(Stored data)
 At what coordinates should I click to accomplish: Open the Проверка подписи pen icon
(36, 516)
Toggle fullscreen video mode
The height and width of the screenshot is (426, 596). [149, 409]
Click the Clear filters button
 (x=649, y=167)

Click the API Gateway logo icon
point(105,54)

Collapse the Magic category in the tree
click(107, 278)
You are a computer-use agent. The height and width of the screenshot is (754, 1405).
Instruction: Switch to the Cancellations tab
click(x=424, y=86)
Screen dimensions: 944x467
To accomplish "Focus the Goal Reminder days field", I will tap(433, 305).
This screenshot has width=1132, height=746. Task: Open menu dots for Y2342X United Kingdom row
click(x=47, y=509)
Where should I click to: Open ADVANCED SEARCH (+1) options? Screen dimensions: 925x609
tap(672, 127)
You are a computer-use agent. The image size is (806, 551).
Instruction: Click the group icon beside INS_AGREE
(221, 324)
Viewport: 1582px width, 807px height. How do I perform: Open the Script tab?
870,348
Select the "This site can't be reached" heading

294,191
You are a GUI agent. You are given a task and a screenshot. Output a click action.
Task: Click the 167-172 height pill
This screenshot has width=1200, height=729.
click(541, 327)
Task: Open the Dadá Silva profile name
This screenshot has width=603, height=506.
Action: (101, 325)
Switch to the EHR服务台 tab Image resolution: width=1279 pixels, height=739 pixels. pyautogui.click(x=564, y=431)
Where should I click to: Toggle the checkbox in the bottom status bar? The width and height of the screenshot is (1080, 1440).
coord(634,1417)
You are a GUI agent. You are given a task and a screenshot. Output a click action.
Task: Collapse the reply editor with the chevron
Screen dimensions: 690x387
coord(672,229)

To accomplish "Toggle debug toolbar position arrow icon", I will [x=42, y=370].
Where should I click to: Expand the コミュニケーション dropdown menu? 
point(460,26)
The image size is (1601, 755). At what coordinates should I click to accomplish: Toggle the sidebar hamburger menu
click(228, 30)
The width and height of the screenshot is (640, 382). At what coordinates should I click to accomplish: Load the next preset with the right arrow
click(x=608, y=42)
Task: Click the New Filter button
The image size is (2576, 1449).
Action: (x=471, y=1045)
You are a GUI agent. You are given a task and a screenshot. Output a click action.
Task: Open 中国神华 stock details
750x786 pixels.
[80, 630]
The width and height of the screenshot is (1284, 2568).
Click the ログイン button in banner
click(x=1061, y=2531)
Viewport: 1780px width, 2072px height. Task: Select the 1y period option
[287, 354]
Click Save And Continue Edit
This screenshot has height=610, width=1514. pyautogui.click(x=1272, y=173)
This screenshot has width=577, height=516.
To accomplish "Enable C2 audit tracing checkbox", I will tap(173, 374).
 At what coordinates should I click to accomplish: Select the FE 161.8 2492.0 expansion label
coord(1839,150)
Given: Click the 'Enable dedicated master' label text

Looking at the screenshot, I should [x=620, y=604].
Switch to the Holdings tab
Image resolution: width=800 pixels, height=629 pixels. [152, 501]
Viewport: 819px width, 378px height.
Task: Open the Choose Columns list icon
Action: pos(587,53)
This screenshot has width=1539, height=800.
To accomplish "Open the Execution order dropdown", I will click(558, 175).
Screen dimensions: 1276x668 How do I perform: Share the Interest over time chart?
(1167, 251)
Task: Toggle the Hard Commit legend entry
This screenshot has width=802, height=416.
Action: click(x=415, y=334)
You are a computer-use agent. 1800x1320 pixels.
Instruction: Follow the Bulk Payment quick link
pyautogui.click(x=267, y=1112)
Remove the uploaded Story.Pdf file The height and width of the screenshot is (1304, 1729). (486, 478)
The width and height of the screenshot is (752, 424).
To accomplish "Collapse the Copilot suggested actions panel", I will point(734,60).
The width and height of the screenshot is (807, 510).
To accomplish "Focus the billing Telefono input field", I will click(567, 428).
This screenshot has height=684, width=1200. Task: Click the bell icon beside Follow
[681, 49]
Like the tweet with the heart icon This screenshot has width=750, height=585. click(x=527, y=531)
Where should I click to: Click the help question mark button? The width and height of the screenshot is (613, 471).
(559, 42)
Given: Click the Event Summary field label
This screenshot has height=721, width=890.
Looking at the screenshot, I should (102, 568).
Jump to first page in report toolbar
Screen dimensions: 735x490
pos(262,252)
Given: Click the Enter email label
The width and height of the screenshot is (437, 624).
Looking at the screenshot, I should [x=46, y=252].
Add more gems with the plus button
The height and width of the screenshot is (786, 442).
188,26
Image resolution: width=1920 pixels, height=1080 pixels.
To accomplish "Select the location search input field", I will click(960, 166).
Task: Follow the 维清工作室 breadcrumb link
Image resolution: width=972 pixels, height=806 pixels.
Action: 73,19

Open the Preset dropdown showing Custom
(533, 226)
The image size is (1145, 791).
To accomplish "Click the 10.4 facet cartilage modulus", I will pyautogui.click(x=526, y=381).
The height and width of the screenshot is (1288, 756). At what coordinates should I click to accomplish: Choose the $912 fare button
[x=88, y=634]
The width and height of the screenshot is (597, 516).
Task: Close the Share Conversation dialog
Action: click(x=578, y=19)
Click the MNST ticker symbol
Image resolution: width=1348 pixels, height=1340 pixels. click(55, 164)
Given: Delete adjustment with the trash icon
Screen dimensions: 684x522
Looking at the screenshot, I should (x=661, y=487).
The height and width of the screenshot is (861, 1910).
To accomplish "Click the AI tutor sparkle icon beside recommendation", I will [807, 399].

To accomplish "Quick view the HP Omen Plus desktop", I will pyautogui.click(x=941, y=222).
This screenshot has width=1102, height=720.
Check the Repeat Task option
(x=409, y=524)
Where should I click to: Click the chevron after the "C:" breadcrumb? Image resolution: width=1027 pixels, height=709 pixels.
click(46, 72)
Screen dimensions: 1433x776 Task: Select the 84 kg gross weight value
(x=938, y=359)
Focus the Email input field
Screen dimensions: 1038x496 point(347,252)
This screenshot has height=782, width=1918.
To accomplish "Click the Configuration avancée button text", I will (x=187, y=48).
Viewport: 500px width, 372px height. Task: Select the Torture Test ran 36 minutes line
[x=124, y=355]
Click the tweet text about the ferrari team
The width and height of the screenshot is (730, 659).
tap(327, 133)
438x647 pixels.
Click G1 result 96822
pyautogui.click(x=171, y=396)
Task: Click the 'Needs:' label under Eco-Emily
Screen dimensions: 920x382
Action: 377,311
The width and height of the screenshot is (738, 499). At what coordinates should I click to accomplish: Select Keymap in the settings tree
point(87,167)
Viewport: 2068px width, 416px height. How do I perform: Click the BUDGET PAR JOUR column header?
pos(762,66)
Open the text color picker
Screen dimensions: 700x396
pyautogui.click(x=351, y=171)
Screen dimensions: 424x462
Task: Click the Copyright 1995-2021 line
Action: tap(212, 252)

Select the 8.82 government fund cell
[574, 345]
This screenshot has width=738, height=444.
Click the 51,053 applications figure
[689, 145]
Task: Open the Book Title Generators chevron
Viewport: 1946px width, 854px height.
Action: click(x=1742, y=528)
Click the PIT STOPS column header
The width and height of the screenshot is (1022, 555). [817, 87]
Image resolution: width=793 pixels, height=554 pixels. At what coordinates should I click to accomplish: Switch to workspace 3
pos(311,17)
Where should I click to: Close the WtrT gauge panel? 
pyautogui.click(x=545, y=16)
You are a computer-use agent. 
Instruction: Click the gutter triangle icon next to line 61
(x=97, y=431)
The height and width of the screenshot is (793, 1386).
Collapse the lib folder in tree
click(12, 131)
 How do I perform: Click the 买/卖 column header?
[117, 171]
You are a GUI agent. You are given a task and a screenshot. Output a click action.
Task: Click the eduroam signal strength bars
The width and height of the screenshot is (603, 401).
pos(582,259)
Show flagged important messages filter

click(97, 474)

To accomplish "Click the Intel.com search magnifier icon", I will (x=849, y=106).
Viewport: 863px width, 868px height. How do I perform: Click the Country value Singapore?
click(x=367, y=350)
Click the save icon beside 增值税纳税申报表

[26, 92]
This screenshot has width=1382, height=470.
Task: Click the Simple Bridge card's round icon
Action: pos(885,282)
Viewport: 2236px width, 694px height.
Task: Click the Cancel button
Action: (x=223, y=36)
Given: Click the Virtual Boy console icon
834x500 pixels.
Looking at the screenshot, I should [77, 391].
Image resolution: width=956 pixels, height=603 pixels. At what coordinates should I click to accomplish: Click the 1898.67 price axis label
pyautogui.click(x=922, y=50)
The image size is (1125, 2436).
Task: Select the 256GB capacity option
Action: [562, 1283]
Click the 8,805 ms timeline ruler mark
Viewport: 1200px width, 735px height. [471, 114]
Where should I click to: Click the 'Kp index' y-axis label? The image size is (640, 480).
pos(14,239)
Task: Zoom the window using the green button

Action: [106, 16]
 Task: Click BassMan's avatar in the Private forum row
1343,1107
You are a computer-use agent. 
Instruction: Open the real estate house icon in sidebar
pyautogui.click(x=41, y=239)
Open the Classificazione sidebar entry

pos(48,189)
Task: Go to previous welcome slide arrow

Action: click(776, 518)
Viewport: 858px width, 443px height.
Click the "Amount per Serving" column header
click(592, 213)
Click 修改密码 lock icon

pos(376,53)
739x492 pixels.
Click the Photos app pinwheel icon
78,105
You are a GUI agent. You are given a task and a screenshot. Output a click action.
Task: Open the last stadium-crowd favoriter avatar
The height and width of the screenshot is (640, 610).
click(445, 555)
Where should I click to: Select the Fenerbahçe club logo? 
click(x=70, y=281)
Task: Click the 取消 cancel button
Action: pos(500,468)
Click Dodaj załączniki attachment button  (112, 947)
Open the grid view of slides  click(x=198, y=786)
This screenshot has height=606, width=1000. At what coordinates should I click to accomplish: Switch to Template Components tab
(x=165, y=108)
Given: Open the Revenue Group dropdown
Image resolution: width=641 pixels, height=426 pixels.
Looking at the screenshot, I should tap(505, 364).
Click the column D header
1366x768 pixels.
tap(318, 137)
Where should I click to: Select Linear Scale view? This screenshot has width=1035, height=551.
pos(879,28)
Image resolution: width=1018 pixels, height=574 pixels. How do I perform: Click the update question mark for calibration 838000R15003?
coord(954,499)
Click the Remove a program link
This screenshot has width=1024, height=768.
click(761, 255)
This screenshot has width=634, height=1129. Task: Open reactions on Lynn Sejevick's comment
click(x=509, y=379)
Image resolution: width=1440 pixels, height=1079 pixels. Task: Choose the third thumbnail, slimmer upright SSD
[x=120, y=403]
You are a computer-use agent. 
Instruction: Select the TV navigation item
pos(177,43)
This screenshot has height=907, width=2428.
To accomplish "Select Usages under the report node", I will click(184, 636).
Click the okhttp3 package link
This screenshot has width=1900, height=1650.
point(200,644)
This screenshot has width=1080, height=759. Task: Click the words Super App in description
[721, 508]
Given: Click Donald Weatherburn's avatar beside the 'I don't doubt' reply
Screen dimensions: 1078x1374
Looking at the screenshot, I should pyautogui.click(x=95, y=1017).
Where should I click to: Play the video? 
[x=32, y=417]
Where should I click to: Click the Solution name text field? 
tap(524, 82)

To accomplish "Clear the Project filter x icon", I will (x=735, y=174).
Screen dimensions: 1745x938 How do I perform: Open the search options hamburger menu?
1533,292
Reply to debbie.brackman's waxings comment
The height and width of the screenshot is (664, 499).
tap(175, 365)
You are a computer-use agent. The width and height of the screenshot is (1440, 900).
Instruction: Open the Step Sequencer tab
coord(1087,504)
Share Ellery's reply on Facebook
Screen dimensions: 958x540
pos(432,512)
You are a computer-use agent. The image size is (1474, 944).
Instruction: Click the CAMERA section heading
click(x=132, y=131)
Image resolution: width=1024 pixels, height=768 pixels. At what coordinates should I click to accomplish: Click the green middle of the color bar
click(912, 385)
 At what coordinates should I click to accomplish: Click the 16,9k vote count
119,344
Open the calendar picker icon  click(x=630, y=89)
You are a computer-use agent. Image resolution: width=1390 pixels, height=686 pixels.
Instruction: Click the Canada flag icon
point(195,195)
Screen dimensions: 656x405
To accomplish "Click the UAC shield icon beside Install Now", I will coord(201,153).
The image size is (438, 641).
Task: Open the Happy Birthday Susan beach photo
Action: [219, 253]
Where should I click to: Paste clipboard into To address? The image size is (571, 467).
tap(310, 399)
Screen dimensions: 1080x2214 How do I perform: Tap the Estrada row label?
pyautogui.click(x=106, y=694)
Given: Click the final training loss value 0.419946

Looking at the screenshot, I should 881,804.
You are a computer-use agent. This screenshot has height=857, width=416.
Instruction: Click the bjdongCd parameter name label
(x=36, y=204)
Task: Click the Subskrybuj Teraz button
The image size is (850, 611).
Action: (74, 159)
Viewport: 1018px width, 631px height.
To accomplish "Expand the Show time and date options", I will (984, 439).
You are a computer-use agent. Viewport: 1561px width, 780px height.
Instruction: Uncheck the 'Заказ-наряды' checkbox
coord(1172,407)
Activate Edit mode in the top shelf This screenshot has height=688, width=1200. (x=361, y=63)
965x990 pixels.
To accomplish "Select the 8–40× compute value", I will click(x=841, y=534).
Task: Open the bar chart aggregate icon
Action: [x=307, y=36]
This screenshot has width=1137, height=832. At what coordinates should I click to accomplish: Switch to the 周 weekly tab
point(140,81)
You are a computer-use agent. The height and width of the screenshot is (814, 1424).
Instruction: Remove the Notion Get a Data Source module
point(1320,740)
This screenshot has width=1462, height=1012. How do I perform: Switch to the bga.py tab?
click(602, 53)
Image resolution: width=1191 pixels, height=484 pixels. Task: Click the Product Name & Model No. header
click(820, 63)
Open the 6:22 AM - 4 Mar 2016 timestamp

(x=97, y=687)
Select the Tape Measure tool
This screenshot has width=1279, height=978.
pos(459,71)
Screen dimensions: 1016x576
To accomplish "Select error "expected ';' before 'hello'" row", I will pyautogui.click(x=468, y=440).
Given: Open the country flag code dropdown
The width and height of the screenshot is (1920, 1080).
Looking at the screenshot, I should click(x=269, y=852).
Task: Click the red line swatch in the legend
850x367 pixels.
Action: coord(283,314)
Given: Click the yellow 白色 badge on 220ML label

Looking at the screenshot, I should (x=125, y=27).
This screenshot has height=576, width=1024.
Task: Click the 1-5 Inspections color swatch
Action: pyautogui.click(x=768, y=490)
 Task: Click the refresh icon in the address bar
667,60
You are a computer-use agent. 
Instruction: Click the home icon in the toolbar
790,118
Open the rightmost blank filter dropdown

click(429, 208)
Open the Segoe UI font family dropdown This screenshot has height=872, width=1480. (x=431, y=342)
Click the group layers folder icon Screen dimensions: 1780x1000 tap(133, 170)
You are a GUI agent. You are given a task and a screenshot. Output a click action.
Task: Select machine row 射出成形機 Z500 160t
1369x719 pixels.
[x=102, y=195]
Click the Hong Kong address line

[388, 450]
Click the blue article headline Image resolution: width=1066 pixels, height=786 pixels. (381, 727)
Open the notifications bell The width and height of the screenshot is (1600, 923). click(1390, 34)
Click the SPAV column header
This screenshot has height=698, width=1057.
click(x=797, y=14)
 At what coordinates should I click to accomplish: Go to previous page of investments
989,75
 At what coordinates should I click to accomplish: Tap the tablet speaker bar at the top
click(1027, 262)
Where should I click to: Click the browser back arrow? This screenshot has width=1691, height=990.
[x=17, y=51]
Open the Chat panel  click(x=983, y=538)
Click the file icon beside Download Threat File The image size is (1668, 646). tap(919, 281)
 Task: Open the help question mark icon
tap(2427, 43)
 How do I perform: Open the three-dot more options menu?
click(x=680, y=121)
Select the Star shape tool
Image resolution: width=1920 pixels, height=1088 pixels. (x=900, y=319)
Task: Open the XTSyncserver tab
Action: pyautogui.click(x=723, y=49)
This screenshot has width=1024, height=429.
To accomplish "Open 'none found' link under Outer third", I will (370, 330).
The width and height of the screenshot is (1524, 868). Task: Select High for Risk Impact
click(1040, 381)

> Problem to solve
Using the entries, count how many lines contain the string "legend". Write only the number.

> Worked solution
2